Craig Hammett scite author profile

Poxviruses are important human and animal pathogens that have evolved elaborate strategies for antagonizing host innate and adaptive immunity. The E3 protein of vaccinia virus, the prototypic member of the orthopoxviruses, functions as an inhibitor of innate immune signaling and is essential for vaccinia virus replication in vivo and in many human cell culture systems. However, the function of orthologues of E3 expressed by poxviruses of other genera with different host specificity remains largely unknown. In the present study, we characterized the E3 orthologues from sheeppox virus, yaba monkey tumor virus, swinepox virus, and myxoma virus for their ability to modulate protein kinase R (PKR) function, cytokine responses and virus pathogenicity. We found that the E3 orthologues of myxoma virus and swinepox virus could suppress PKR activation and interferon (IFN)-induced antiviral activities and restore the host range function of E3 in HeLa cells.

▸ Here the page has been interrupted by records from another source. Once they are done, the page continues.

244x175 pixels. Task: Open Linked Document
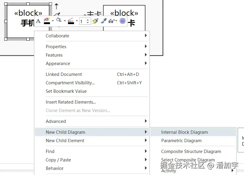(x=64, y=74)
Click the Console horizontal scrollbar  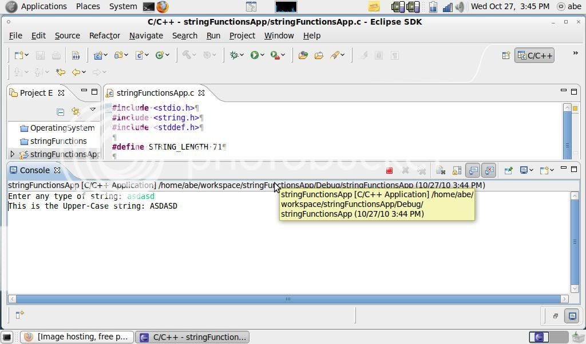click(288, 299)
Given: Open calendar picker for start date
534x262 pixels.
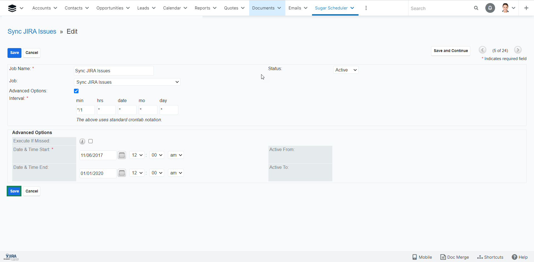Looking at the screenshot, I should tap(122, 155).
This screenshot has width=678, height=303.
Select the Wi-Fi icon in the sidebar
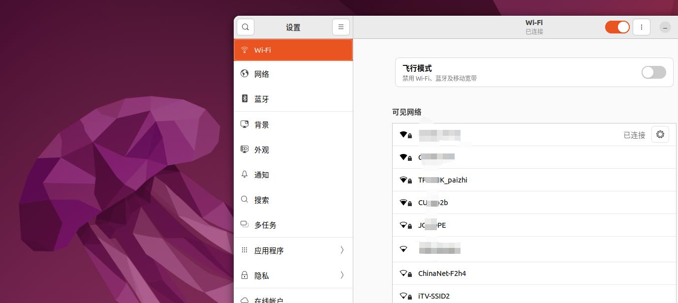[245, 50]
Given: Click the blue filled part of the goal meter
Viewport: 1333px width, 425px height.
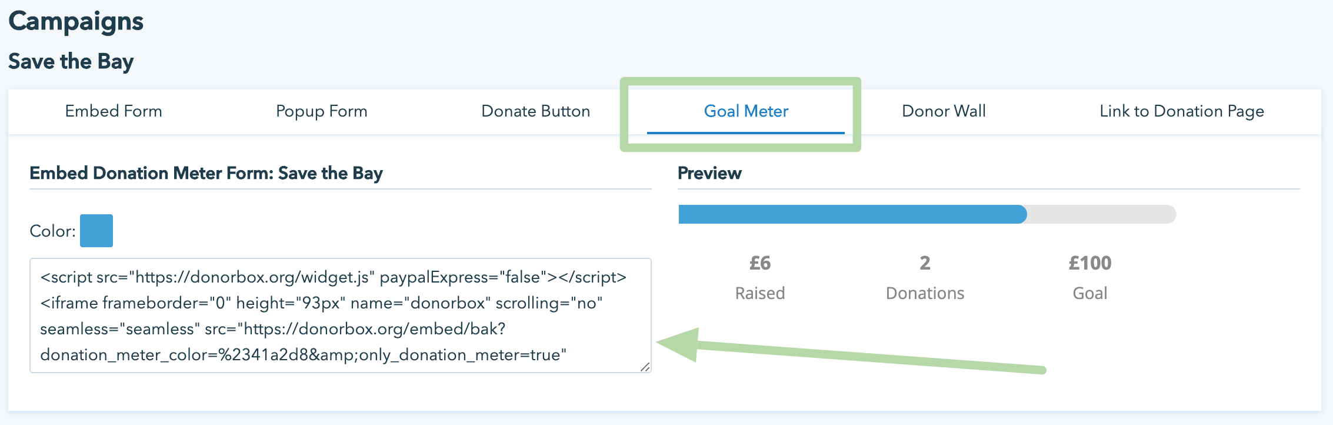Looking at the screenshot, I should coord(852,214).
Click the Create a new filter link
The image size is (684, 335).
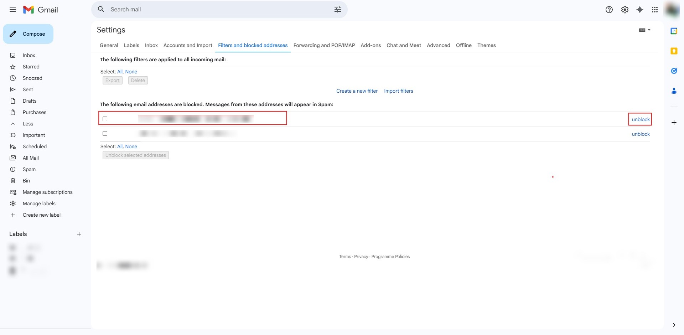point(357,91)
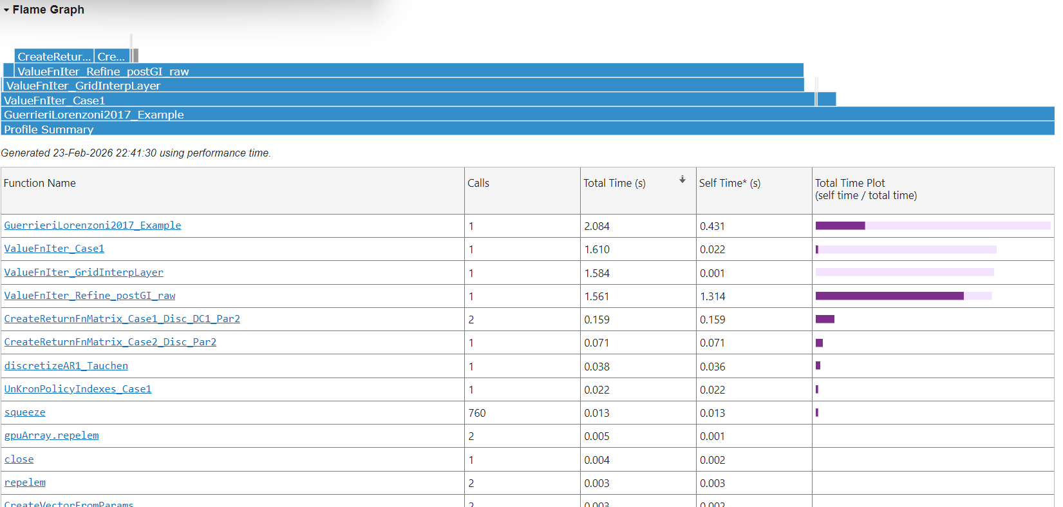This screenshot has height=507, width=1063.
Task: Open CreateReturnFnMatrix_Case2_Disc_Par2 link
Action: click(110, 342)
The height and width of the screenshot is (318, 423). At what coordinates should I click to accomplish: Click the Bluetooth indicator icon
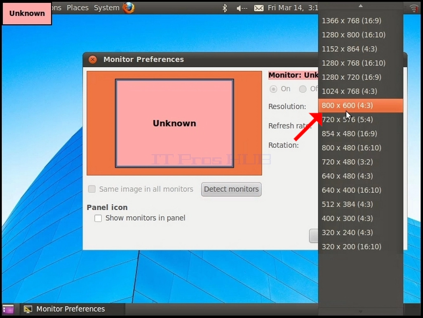pos(224,8)
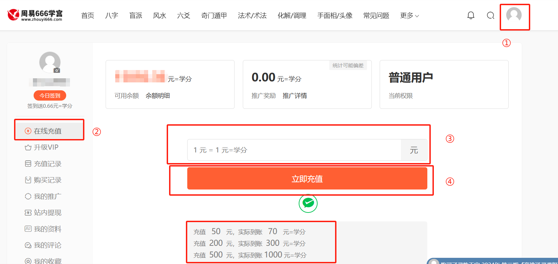Image resolution: width=558 pixels, height=264 pixels.
Task: Focus the recharge amount input field
Action: tap(294, 150)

In contrast, the E3 orthologues from sheeppox virus and yaba monkey tumor virus were unable to inhibit PKR activation. While the sheeppox orthologue was unable to restore the host range function of E3, the yaba monkey tumor virus orthologue partially restored E3-deficient vaccinia virus replication in HeLa cells, correlated with its ability to suppress IFN-induced antiviral activities. Moreover, poxvirus E3 orthologues show varying ability to inhibit the induction of antiviral and proinflammatory cytokines. Despite these in vitro results, none of the E3 orthologues tested was capable of restoring pathogenicity to E3-deficient vaccinia virus in vivo.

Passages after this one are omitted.